Question

Write a balanced equation for each of the following single-replacement reactions: (a) A gray chunk of cesium is added to water. (b) A piece of radioactive radium is added to water.

Short answer

(a) \( 2Cs + 2H_2O \rightarrow 2CsOH + H_2 \); (b) \( Ra + 2H_2O \rightarrow Ra(OH)_2 + H_2 \).

Step-by-step solution

Understanding the Reaction Type

In single-replacement reactions, one element replaces another in a compound. The general form is \( A + BC \rightarrow AC + B \), where \( A \) is an element and \( BC \) is a compound.
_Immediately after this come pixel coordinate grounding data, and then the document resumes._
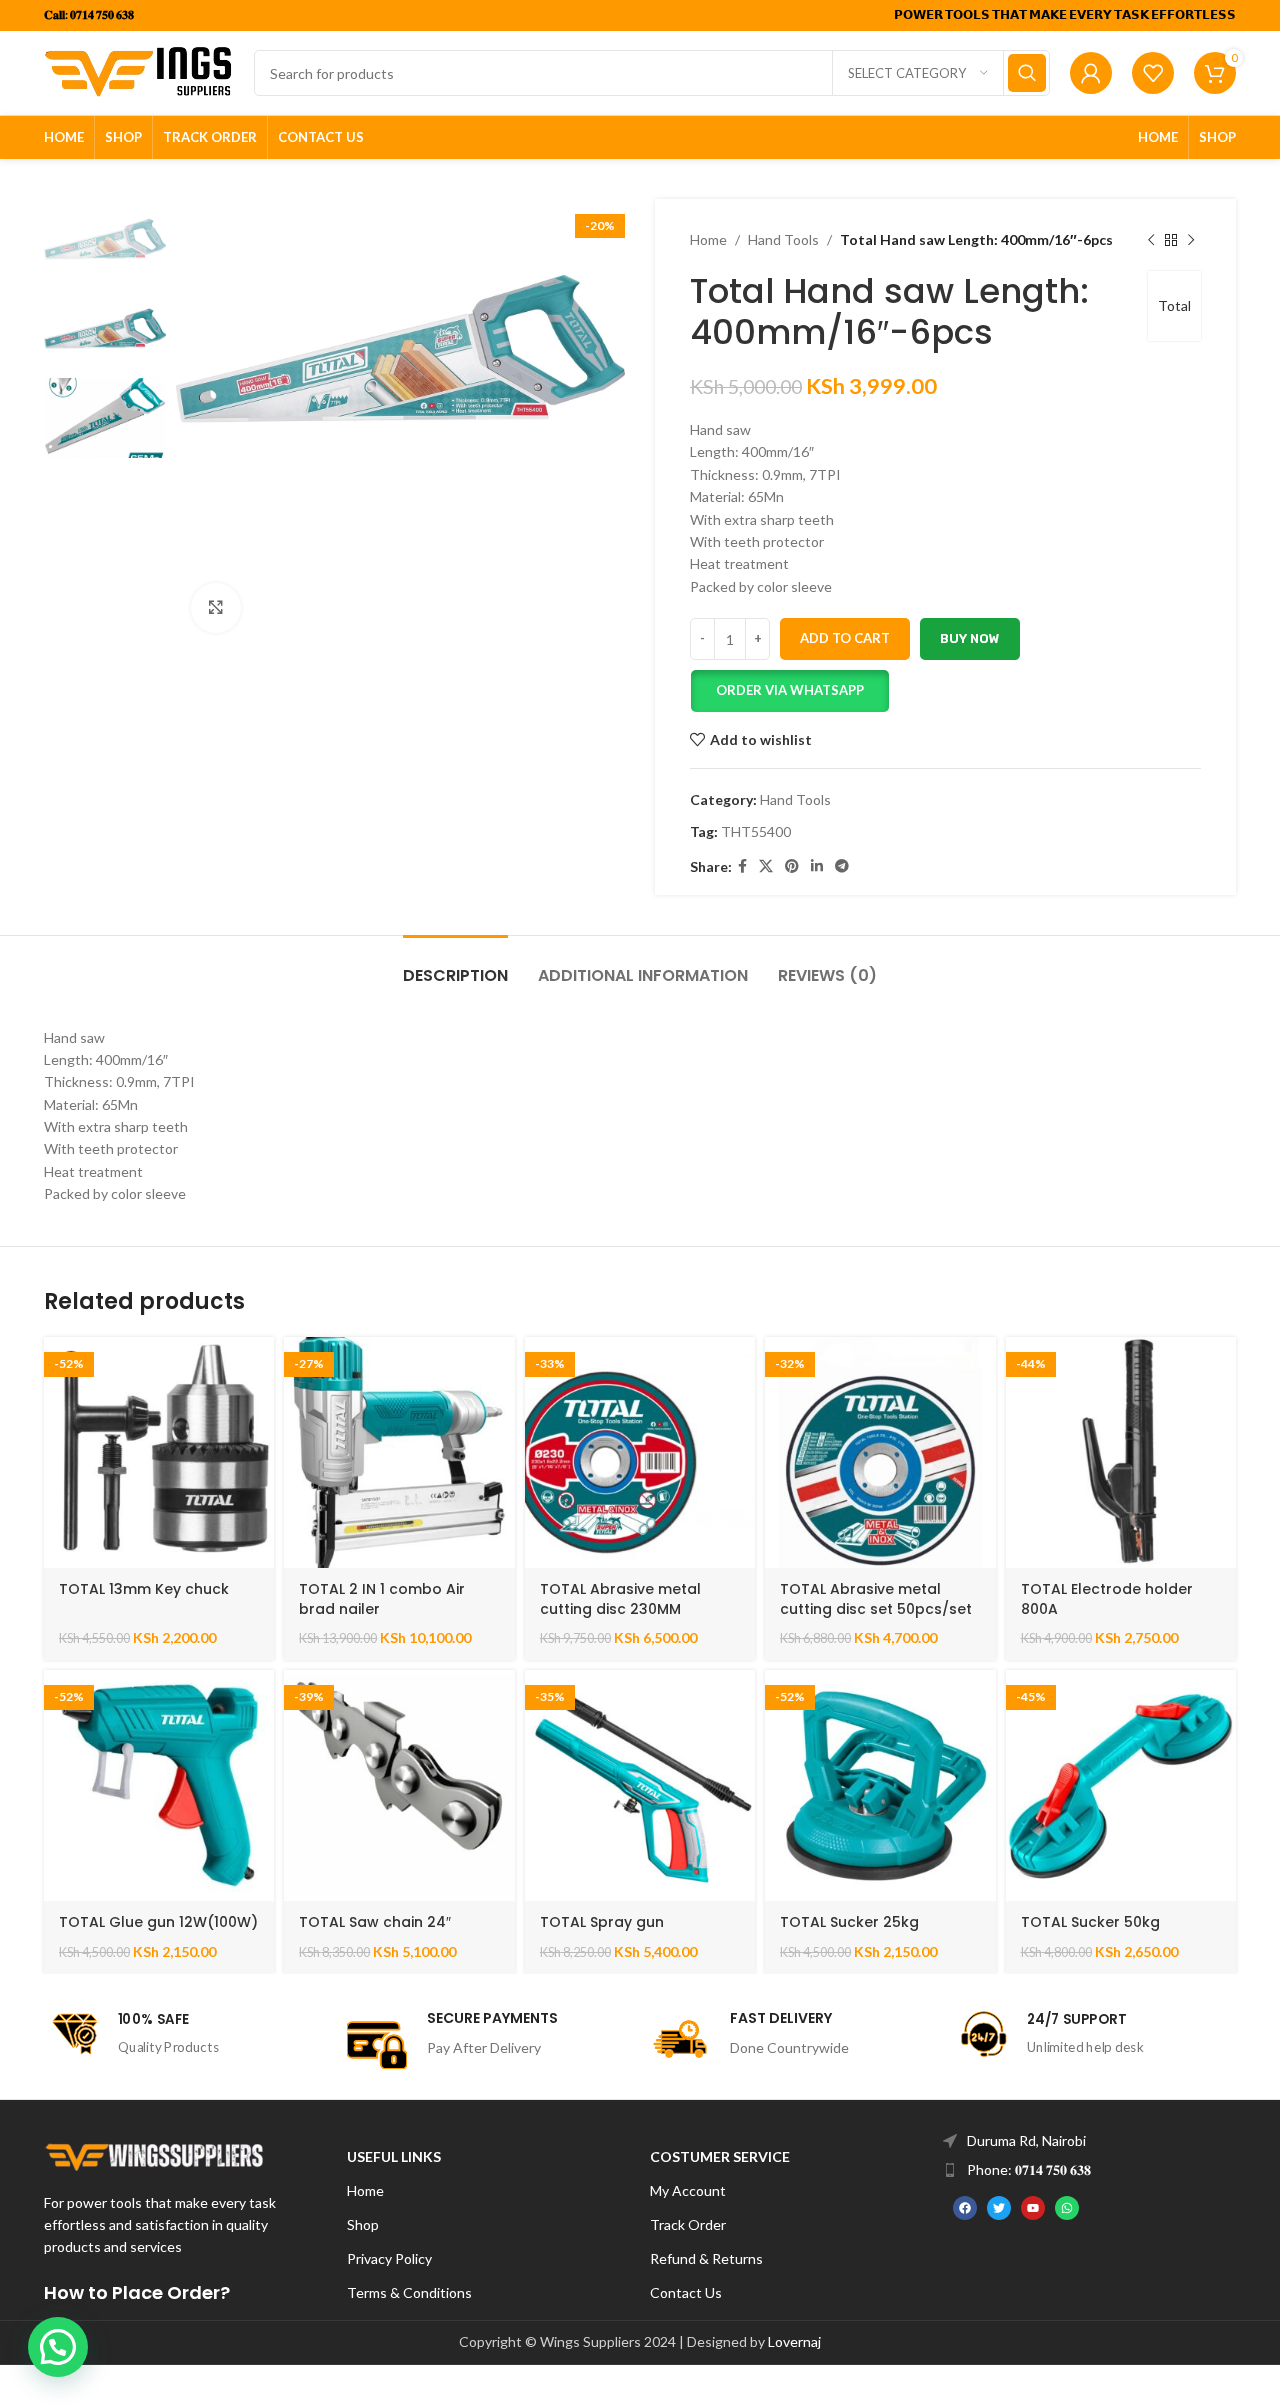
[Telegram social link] (842, 866)
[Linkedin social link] (817, 866)
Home (708, 239)
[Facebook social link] (742, 866)
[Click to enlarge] (216, 608)
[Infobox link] (185, 2034)
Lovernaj (794, 2341)
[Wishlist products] (1153, 73)
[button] (789, 691)
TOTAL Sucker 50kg (1090, 1922)
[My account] (1091, 73)
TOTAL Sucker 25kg (849, 1922)
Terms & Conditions (409, 2292)
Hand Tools (783, 239)
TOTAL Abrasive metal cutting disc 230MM (620, 1599)
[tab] (455, 965)
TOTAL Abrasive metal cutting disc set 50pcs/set (876, 1599)
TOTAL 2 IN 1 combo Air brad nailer (382, 1599)
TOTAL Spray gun (602, 1922)
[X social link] (766, 866)
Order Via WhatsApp (790, 690)
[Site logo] (139, 71)
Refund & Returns (706, 2258)
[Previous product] (1151, 240)
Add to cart (845, 638)
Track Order (688, 2224)
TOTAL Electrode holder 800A (1107, 1599)
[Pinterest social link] (792, 866)
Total (1174, 305)
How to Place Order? (137, 2292)
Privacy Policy (389, 2258)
Writing the Unbalanced Equation for Cesium and Water

Cesium \((Cs)\) reacts with water \((H_2O)\). The products of this reaction are hydrogen gas \((H_2)\) and cesium hydroxide \((CsOH)\). The equation is initially written as:\[ Cs + H_2O \rightarrow CsOH + H_2 \]

Balancing the Equation for Cesium and Water

To balance the equation, ensure the number of each type of atom is equal on both sides. Adjust coefficients as necessary:\[ 2Cs + 2H_2O \rightarrow 2CsOH + H_2 \]

Writing the Unbalanced Equation for Radium and Water

Radium \((Ra)\) reacts with water \((H_2O)\). The products of this reaction are hydrogen gas \((H_2)\) and radium hydroxide \((Ra(OH)_2)\). The equation is initially:\[ Ra + H_2O \rightarrow Ra(OH)_2 + H_2 \]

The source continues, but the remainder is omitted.